--- START ---

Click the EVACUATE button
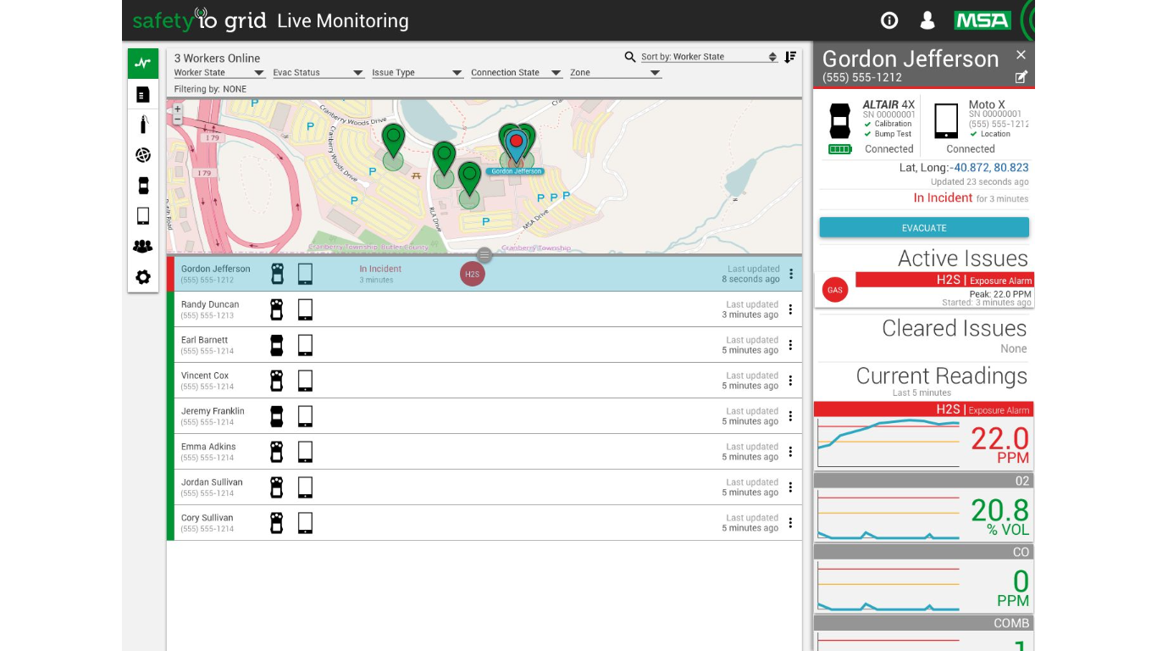 [x=923, y=227]
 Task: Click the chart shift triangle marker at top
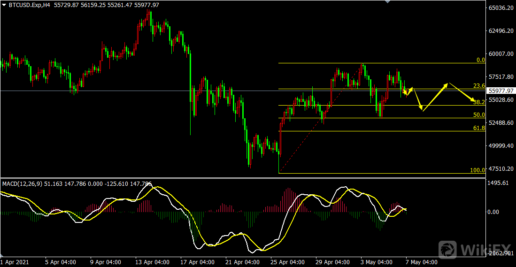[x=387, y=2]
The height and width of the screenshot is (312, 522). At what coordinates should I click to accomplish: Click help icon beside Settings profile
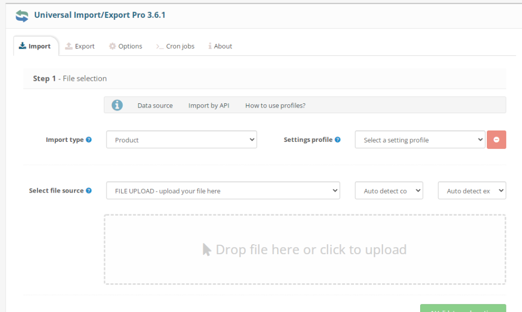tap(338, 140)
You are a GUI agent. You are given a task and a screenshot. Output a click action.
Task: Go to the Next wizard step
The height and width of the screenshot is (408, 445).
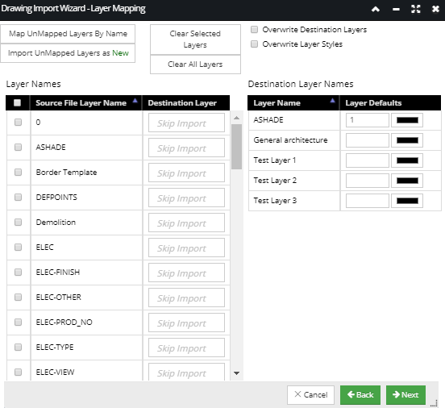[405, 394]
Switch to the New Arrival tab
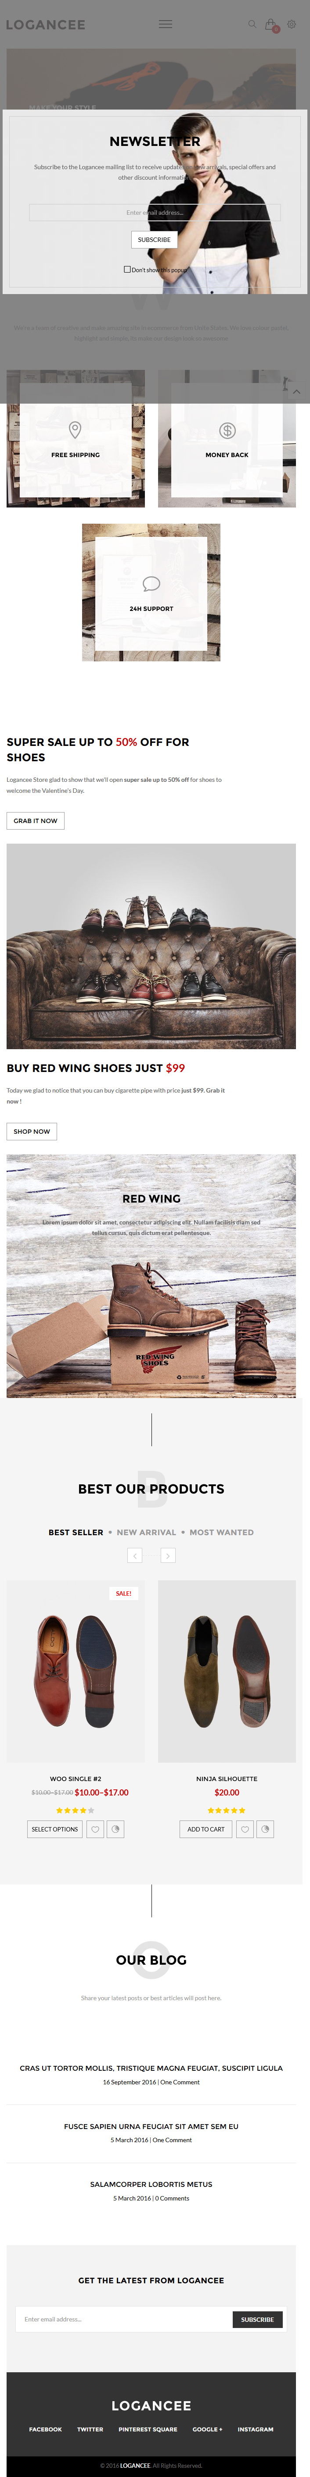The height and width of the screenshot is (2477, 310). click(x=146, y=1532)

--- END ---

* _TASK ITEM_
Reproduce, unchanged, each line between the one with "Task: Click the" and the last line of the material, both included; the pictures do not go in.

* _REPLY TO THE TASK_
 Task: Click the chart shift triangle marker at top
[x=387, y=2]
The height and width of the screenshot is (312, 522). At what coordinates should I click to accomplish: Click help icon beside Settings profile
tap(338, 140)
You are a GUI agent. You are given a task and a screenshot. Output a click action.
Task: Go to the Next wizard step
The height and width of the screenshot is (408, 445).
[405, 394]
Switch to the New Arrival tab
The height and width of the screenshot is (2477, 310). click(x=146, y=1532)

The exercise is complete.